A Novel Approach for Anomaly Detection Using Large Language Models

Jason Lopatecki,  Arize Founder  | Published April 04, 2023

Can LLMs reduce the effort involved in anomaly and drift detection, sidestepping the need for parameterization or dedicated model training? Part two in our series on applying large language models to tabular data sets out to answer that question!

This blog is co-authored by Aparna Dhinakaran, CPO and Co-Founder of Arize AI, and Christopher Brown, CEO and Founder of Decision Patterns

💡 Want to try it yourself? Follow along with this blog’s accompanying Colab

umap cluster llm

Introduction

Recent advances in large language models (LLM) are proving to be a disruptive force in many fields (see: Sparks of Artificial General Intelligence: Early Experiments with GPT-4). Like many, we are watching these developments with great interest and exploring  the potential of LLMs to affect workflows and common practices of the data science and machine learning field.

In our previous piece, we showed the potential of LLMs to provide predictions using tabular data of the kind found in the Kaggle competitions. With little or no effort (i.e. data cleaning and/or feature development), our LLM-based models could score in the mid-eighties percentile of several competition entries. While this was not competitive with the best models, the little effort involved made it an intriguing additional predictive tool and an excellent starting point.

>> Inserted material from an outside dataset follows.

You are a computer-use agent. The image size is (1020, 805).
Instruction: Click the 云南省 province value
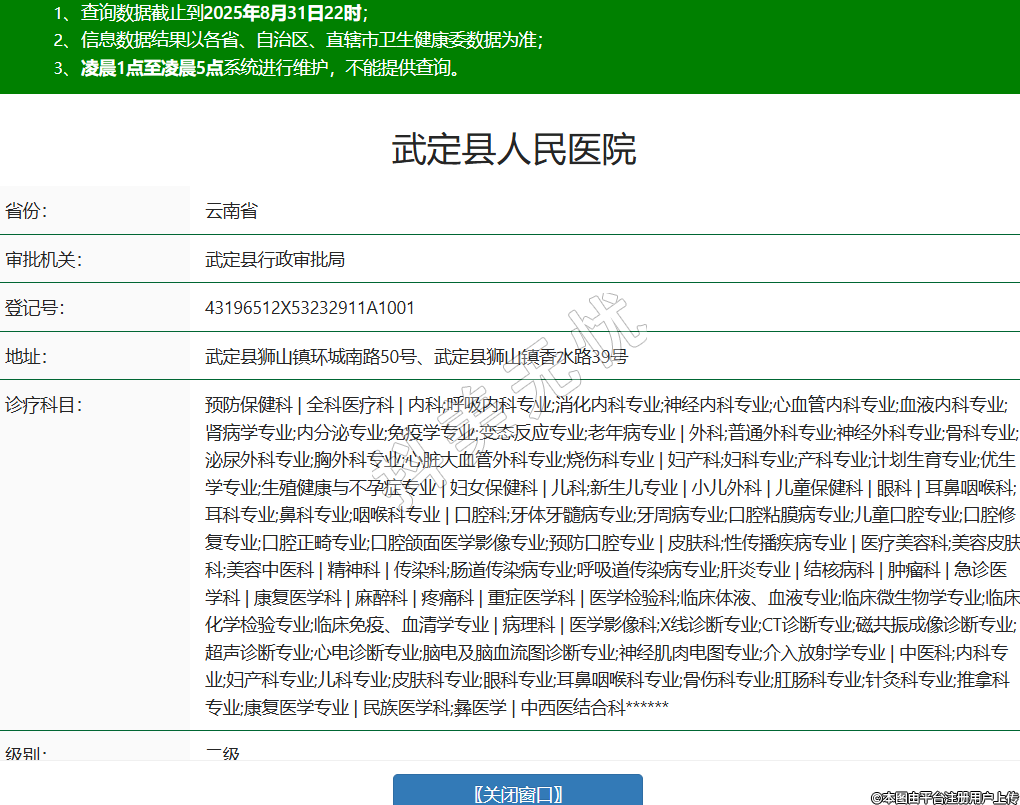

This piece tackles another common challenge with data science and machine learning workflows: drift and anomaly detection. Machine learning models are trained with historical data and known outcomes. There is a tacit assumption that the data will remain stationary (e.g. unchanged with respect to its distributional characteristics) in the future. In practice, this is often a tenuous assumption. Complex systems change over time for a variety of reasons. Data may naturally change to new patterns (via drift), or it may change because of a presence of new anomalies that arise after the training data. The data scientist responsible for the models is often responsible for monitoring the data, detecting drift or anomalies, and making decisions related to retraining the models. This is not a trivial task. Much literature, methodologies, and best practices have been developed to detect drift and anomalies. Many solutions employ expensive and time-consuming efforts aimed at detecting and mitigating the presence of anomalies on production systems.

We wondered: can LLMs reduce the effort involved in drift and anomaly detection?

Using Pre-Trained LLMs for Anomaly Detection in Tabular Data: a Simple and Efficient Approach

This piece presents a novel approach to anomaly and drift detection using large language model (LLM) embeddings, UMAP dimensionality reduction, non-parametric clustering, and data visualization. Anomaly detection (sometimes also called outlier detection or rare-event detection) is the use of statistics, analysis, and machine learning techniques to identify data observations of interest. The approach outlined here is readily available in the Arize SDK and platform.

To illustrate this approach, we use the California Medium Home Values dataset available in SciKit learn package. We synthesize small regions of anomalous data by sampling and permuting data. The synthetic data is then well-hidden within the original (i.e. “production”) data. Experiments were conducted varying the fraction of anomalous points as well as the “degree of outlierness” – essentially how hard we would expect to find the anomalies. The procedure then sought to identify those outliers. Normally, such inlier detection is challenging and requires selection of a comparison set, a model training, and/or definitions of heuristics.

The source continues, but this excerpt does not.